***** Supplied information *****
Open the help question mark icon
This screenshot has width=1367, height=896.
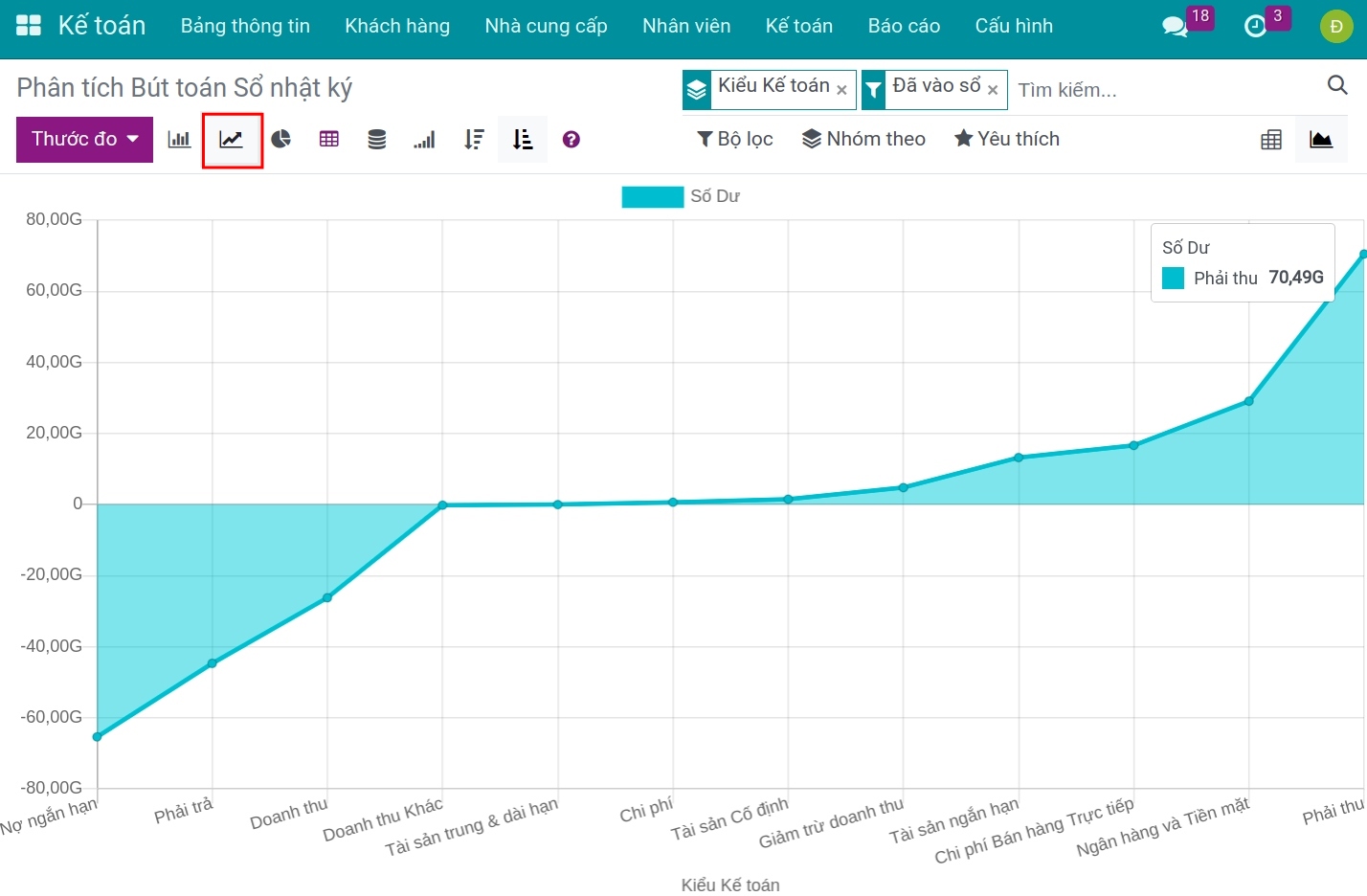tap(571, 140)
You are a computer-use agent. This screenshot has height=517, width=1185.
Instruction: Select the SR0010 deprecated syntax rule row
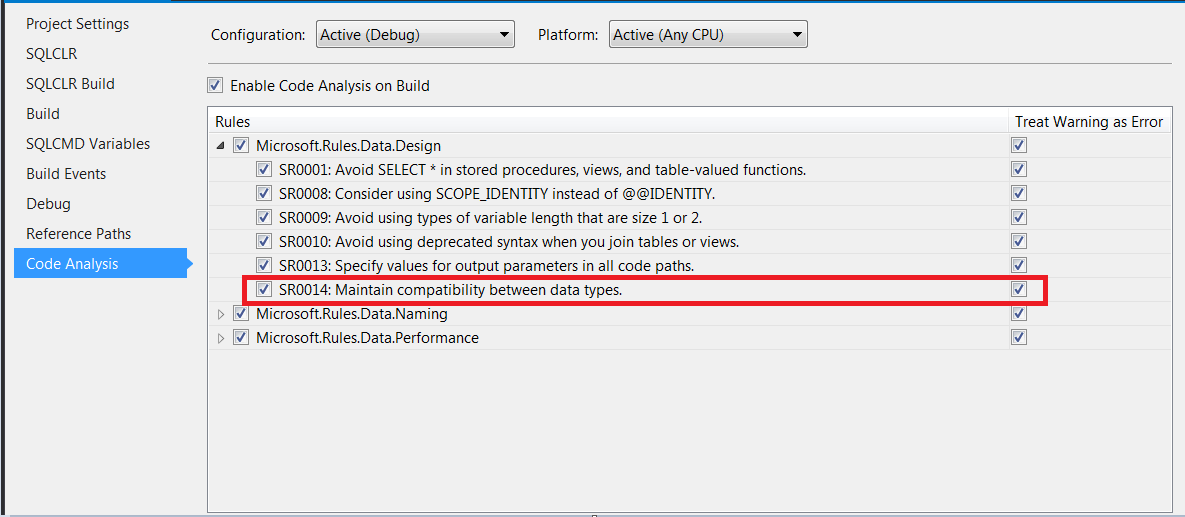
*****
### What you need to do
Copy exactly the lines from the line containing "This screenshot has width=1367, height=896." through the last line of the records, both included, and omit every picture.

### Task solution
This screenshot has width=1367, height=896.
tap(571, 140)
You are a computer-use agent. This screenshot has height=517, width=1185.
Instruction: Select the SR0010 deprecated syntax rule row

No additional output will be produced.